INFORMATION GIVEN section start
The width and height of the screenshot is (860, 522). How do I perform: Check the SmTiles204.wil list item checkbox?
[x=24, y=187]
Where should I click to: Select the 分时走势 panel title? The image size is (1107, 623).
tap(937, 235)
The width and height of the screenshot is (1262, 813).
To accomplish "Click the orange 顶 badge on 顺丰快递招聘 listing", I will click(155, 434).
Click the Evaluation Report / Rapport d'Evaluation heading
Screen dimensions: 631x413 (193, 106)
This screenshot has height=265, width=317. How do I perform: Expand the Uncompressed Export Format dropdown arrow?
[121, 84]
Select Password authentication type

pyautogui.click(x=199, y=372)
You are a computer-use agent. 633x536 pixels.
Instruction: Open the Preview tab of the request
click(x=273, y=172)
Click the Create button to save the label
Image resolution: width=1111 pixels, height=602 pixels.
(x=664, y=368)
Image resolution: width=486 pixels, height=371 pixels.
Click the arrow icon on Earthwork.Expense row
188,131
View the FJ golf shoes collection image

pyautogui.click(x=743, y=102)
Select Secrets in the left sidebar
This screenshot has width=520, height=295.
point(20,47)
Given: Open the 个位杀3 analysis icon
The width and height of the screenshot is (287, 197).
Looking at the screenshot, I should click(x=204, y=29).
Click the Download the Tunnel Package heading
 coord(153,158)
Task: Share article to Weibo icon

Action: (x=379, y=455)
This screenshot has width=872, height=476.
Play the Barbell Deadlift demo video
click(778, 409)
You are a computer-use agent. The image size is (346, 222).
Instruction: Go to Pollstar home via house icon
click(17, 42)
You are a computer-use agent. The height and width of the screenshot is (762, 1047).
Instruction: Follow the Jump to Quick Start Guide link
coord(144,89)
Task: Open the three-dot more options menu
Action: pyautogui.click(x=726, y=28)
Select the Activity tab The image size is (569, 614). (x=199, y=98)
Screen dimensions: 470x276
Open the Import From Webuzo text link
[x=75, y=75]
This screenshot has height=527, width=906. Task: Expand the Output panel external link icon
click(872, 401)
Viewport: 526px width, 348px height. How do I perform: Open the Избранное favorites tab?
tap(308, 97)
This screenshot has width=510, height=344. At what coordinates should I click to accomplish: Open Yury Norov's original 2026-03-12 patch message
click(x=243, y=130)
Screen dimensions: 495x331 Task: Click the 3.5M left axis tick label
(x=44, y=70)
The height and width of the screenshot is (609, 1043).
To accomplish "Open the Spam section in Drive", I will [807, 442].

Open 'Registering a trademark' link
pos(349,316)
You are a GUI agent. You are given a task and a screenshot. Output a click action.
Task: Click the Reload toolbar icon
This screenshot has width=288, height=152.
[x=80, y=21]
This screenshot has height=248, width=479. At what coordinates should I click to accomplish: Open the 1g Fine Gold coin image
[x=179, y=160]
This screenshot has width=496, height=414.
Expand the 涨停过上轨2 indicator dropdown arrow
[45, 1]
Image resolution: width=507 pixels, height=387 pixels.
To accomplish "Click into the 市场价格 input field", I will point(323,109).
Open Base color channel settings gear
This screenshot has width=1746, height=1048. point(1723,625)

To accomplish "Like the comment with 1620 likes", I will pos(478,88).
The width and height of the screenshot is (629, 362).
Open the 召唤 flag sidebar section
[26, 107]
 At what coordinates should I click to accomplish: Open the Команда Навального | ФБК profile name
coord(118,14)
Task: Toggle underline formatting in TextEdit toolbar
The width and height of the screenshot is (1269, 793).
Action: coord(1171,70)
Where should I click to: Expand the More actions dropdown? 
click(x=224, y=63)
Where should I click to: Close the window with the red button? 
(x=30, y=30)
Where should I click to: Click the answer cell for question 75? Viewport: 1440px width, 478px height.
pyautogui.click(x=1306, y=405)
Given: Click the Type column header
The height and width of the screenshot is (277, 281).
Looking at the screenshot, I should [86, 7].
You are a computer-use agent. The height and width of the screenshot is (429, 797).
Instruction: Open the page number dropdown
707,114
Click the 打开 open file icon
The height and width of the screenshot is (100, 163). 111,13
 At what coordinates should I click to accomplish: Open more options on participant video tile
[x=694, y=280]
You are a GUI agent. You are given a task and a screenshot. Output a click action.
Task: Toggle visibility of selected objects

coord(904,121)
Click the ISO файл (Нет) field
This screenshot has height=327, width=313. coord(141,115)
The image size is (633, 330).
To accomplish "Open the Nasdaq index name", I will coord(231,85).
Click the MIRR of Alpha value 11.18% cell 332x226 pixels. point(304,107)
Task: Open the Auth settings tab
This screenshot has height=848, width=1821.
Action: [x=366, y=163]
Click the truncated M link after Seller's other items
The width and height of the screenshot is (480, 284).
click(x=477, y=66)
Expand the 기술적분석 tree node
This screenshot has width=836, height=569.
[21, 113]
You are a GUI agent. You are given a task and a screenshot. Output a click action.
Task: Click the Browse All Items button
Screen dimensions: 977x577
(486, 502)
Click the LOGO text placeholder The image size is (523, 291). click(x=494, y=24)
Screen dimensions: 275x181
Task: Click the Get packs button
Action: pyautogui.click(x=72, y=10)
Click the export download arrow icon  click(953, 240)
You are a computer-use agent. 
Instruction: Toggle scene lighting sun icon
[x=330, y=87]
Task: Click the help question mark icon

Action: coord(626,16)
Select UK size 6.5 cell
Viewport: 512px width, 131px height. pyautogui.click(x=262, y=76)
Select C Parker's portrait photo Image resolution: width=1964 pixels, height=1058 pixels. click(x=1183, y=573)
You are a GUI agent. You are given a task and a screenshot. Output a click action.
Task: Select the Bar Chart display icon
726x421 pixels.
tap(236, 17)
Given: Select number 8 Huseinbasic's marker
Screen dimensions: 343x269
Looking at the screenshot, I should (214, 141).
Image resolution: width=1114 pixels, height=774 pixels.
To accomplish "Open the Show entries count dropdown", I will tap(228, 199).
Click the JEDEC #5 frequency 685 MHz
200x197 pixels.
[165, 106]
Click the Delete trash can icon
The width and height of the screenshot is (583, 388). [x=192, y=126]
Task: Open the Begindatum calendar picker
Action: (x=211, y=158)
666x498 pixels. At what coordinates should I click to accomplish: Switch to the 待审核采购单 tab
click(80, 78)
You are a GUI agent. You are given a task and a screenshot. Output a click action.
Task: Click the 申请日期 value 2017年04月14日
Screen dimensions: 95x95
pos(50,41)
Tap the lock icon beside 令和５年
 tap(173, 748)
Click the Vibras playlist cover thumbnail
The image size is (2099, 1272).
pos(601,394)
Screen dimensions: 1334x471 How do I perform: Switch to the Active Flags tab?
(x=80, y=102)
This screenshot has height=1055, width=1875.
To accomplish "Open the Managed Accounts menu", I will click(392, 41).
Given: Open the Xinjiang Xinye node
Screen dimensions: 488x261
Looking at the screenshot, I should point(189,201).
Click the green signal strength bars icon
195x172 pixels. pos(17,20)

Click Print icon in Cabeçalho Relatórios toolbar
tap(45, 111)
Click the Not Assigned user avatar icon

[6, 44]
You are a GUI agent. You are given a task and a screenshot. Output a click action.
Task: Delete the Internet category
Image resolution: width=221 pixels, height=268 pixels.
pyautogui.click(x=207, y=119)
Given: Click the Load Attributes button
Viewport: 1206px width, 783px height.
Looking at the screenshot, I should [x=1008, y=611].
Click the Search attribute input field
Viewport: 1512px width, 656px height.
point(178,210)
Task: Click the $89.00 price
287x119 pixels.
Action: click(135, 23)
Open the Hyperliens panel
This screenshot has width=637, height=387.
INFORMATION GIVEN section end
WORK TASK :: Output the material verbatim, including every line.

EXERCISE OUTPUT ::
The width and height of the screenshot is (860, 522). How do I perform: Check the SmTiles204.wil list item checkbox?
[x=24, y=187]
Where should I click to: Select the 分时走势 panel title? The image size is (1107, 623).
tap(937, 235)
The width and height of the screenshot is (1262, 813).
To accomplish "Click the orange 顶 badge on 顺丰快递招聘 listing", I will click(155, 434).
Click the Evaluation Report / Rapport d'Evaluation heading
Screen dimensions: 631x413 (193, 106)
This screenshot has height=265, width=317. How do I perform: Expand the Uncompressed Export Format dropdown arrow?
[121, 84]
Select Password authentication type

pyautogui.click(x=199, y=372)
You are a computer-use agent. 633x536 pixels.
Instruction: Open the Preview tab of the request
click(x=273, y=172)
Click the Create button to save the label
Image resolution: width=1111 pixels, height=602 pixels.
(x=664, y=368)
Image resolution: width=486 pixels, height=371 pixels.
Click the arrow icon on Earthwork.Expense row
188,131
View the FJ golf shoes collection image

pyautogui.click(x=743, y=102)
Select Secrets in the left sidebar
This screenshot has width=520, height=295.
point(20,47)
Given: Open the 个位杀3 analysis icon
The width and height of the screenshot is (287, 197).
Looking at the screenshot, I should click(x=204, y=29).
Click the Download the Tunnel Package heading
 coord(153,158)
Task: Share article to Weibo icon

Action: (x=379, y=455)
This screenshot has width=872, height=476.
Play the Barbell Deadlift demo video
click(778, 409)
You are a computer-use agent. The image size is (346, 222).
Instruction: Go to Pollstar home via house icon
click(17, 42)
You are a computer-use agent. The height and width of the screenshot is (762, 1047).
Instruction: Follow the Jump to Quick Start Guide link
coord(144,89)
Task: Open the three-dot more options menu
Action: pyautogui.click(x=726, y=28)
Select the Activity tab The image size is (569, 614). (x=199, y=98)
Screen dimensions: 470x276
Open the Import From Webuzo text link
[x=75, y=75]
This screenshot has height=527, width=906. Task: Expand the Output panel external link icon
click(872, 401)
Viewport: 526px width, 348px height. How do I perform: Open the Избранное favorites tab?
tap(308, 97)
This screenshot has width=510, height=344. At what coordinates should I click to accomplish: Open Yury Norov's original 2026-03-12 patch message
click(x=243, y=130)
Screen dimensions: 495x331 Task: Click the 3.5M left axis tick label
(x=44, y=70)
The height and width of the screenshot is (609, 1043).
To accomplish "Open the Spam section in Drive", I will [807, 442].

Open 'Registering a trademark' link
pos(349,316)
You are a GUI agent. You are given a task and a screenshot. Output a click action.
Task: Click the Reload toolbar icon
This screenshot has width=288, height=152.
[x=80, y=21]
This screenshot has height=248, width=479. At what coordinates should I click to accomplish: Open the 1g Fine Gold coin image
[x=179, y=160]
This screenshot has width=496, height=414.
Expand the 涨停过上轨2 indicator dropdown arrow
[45, 1]
Image resolution: width=507 pixels, height=387 pixels.
To accomplish "Click into the 市场价格 input field", I will point(323,109).
Open Base color channel settings gear
This screenshot has width=1746, height=1048. point(1723,625)

To accomplish "Like the comment with 1620 likes", I will pos(478,88).
The width and height of the screenshot is (629, 362).
Open the 召唤 flag sidebar section
[26, 107]
 At what coordinates should I click to accomplish: Open the Команда Навального | ФБК profile name
coord(118,14)
Task: Toggle underline formatting in TextEdit toolbar
The width and height of the screenshot is (1269, 793).
Action: coord(1171,70)
Where should I click to: Expand the More actions dropdown? 
click(x=224, y=63)
Where should I click to: Close the window with the red button? 
(x=30, y=30)
Where should I click to: Click the answer cell for question 75? Viewport: 1440px width, 478px height.
pyautogui.click(x=1306, y=405)
Given: Click the Type column header
The height and width of the screenshot is (277, 281).
Looking at the screenshot, I should [86, 7].
You are a computer-use agent. The height and width of the screenshot is (429, 797).
Instruction: Open the page number dropdown
707,114
Click the 打开 open file icon
The height and width of the screenshot is (100, 163). 111,13
 At what coordinates should I click to accomplish: Open more options on participant video tile
[x=694, y=280]
You are a GUI agent. You are given a task and a screenshot. Output a click action.
Task: Toggle visibility of selected objects

coord(904,121)
Click the ISO файл (Нет) field
This screenshot has height=327, width=313. coord(141,115)
The image size is (633, 330).
To accomplish "Open the Nasdaq index name", I will coord(231,85).
Click the MIRR of Alpha value 11.18% cell 332x226 pixels. point(304,107)
Task: Open the Auth settings tab
This screenshot has height=848, width=1821.
Action: [x=366, y=163]
Click the truncated M link after Seller's other items
The width and height of the screenshot is (480, 284).
click(x=477, y=66)
Expand the 기술적분석 tree node
This screenshot has width=836, height=569.
[21, 113]
You are a GUI agent. You are given a task and a screenshot. Output a click action.
Task: Click the Browse All Items button
Screen dimensions: 977x577
(486, 502)
Click the LOGO text placeholder The image size is (523, 291). click(x=494, y=24)
Screen dimensions: 275x181
Task: Click the Get packs button
Action: pyautogui.click(x=72, y=10)
Click the export download arrow icon  click(953, 240)
You are a computer-use agent. 
Instruction: Toggle scene lighting sun icon
[x=330, y=87]
Task: Click the help question mark icon

Action: coord(626,16)
Select UK size 6.5 cell
Viewport: 512px width, 131px height. pyautogui.click(x=262, y=76)
Select C Parker's portrait photo Image resolution: width=1964 pixels, height=1058 pixels. click(x=1183, y=573)
You are a GUI agent. You are given a task and a screenshot. Output a click action.
Task: Select the Bar Chart display icon
726x421 pixels.
tap(236, 17)
Given: Select number 8 Huseinbasic's marker
Screen dimensions: 343x269
Looking at the screenshot, I should (214, 141).
Image resolution: width=1114 pixels, height=774 pixels.
To accomplish "Open the Show entries count dropdown", I will tap(228, 199).
Click the JEDEC #5 frequency 685 MHz
200x197 pixels.
[165, 106]
Click the Delete trash can icon
The width and height of the screenshot is (583, 388). [x=192, y=126]
Task: Open the Begindatum calendar picker
Action: (x=211, y=158)
666x498 pixels. At what coordinates should I click to accomplish: Switch to the 待审核采购单 tab
click(80, 78)
You are a GUI agent. You are given a task and a screenshot. Output a click action.
Task: Click the 申请日期 value 2017年04月14日
Screen dimensions: 95x95
pos(50,41)
Tap the lock icon beside 令和５年
 tap(173, 748)
Click the Vibras playlist cover thumbnail
The image size is (2099, 1272).
pos(601,394)
Screen dimensions: 1334x471 How do I perform: Switch to the Active Flags tab?
(x=80, y=102)
This screenshot has height=1055, width=1875.
To accomplish "Open the Managed Accounts menu", I will click(392, 41).
Given: Open the Xinjiang Xinye node
Screen dimensions: 488x261
Looking at the screenshot, I should point(189,201).
Click the green signal strength bars icon
195x172 pixels. pos(17,20)

Click Print icon in Cabeçalho Relatórios toolbar
tap(45, 111)
Click the Not Assigned user avatar icon

[6, 44]
You are a GUI agent. You are given a task and a screenshot. Output a click action.
Task: Delete the Internet category
Image resolution: width=221 pixels, height=268 pixels.
pyautogui.click(x=207, y=119)
Given: Click the Load Attributes button
Viewport: 1206px width, 783px height.
Looking at the screenshot, I should [x=1008, y=611].
Click the Search attribute input field
Viewport: 1512px width, 656px height.
point(178,210)
Task: Click the $89.00 price
287x119 pixels.
Action: click(135, 23)
Open the Hyperliens panel
This screenshot has width=637, height=387.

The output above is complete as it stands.